Mexican ex-president Enrique Peña Nieto accused of millions in illegal funds

FILE - Mexico's incoming President Enrique Pena Nieto of the Institutional Revolution Party (PRI) wears the presidential sash after being sworn-in at his inauguration ceremony before Congress in Mexico City, Dec. 1, 2012. Mexico’s anti-money laundering agency said on July 7, 2022 it has accused Peña Nieto of handling millions of dollars in possibly illegal funds. (AP Photo/Alexandre Meneghini, File)

Mexico’s anti-money laundering agency said on Thursday, July 7th, it has accused ex-President Enrique Peña Nieto of handling millions of dollars in possibly illegal funds, perhaps a signal from President Andrés Manuel López Obrador that he is getting serious about his promise to pursue corruption.

It marks the first formal legal accusations against Peña Nieto, despite a cloud of allegations about corruption during his 2012-2018 administration. López Obrador made rooting out corruption the main theme of his presidency but hadn’t yet moved against any of his predecessors.

The criminal complaint filed against Peña Nieto by the government’s Financial Intelligence Unit does not mean prosecutors have yet decided to file any formal charges. But the head of the unit, Pablo Gomez, said federal prosecutors have received the complaint alleging the use of illicit funds and are investigating it.

Gomez said Thursday that a company run by Peña Nieto’s family had “a symbiotic relationship” with a firm that received about $500 million in government contracts while he was president.
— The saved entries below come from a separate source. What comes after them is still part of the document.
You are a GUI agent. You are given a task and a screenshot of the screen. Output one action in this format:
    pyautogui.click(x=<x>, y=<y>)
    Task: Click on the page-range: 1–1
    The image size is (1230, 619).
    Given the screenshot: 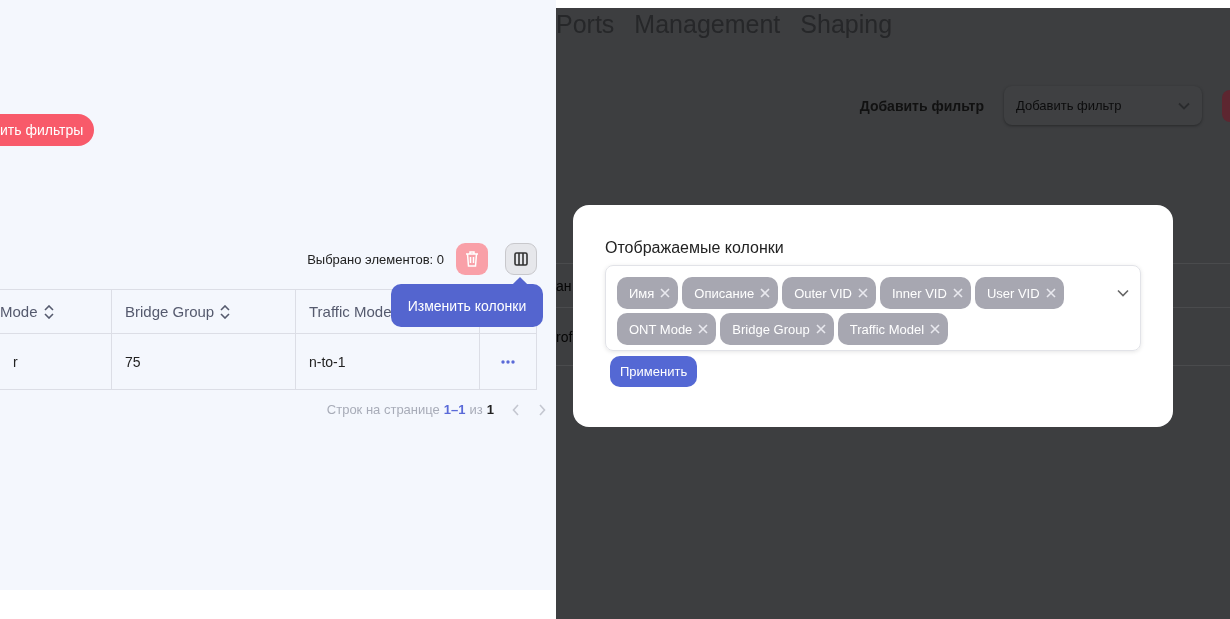 What is the action you would take?
    pyautogui.click(x=454, y=410)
He did not identify the companies but said they were distribution firms.

Gomez also said Peña Nieto had received money transfers from a relative, apparently linked to the two companies, for about $1.3 million after leaving office. Gomez said Peña Nieto’s accounts and those of the companies haven’t been blocked.

Peña Nieto moved to Spain after leaving office.

On Thursday, Peña Nieto wrote on his Twitter account that his money was legally obtained.

“I am certain that the appropriate authorities will allow me to clear up any questions about my holdings, and to prove their legality through legal channels,” the former president wrote. “I have confidence in legal institutions.”

The former head of Mexico’s state-run oil company under Peña Nieto, Emilio Lozoya, has claimed that Peña Nieto and his right-hand man, then-Treasury Secretary Luis Videgaray, directed him to bribe lawmakers, including five senators, to support controversial energy and other structural reforms in 2013 and 2014.

Videgaray has denied the accusations. Neither man faces any charges in that case.

The failure to bring down any top figures from previous administrations has been an embarrassment for López Obrador, as has the failure of Attorney General Alejandro Gertz Manero to build any strong legal case based on Lozoya’s allegations.

The hands-off approach toward Peña Nieto has fueled speculation that López Obrador had reached some kind of gentleman’s agreement with the ex-president in 2018. In exchange for quickly recognizing López Obrador’s presidential victory and allowing him unusual power during the transition period, Peña Nieto purportedly would have gained a promise of impunity.

López Obrador has said simply that “revenge isn’t my strong point” and that Mexico should look to the future, not the past.

Yet last year, López Obrador sponsored a national referendum of Mexican voters about whether to prosecute former leaders accused of wrongdoing. TIt failed to reach the 40% participation required to make it binding and critics pointed out that the government didn’t need the public’s blessing to prosecute anyone who had committed crimes.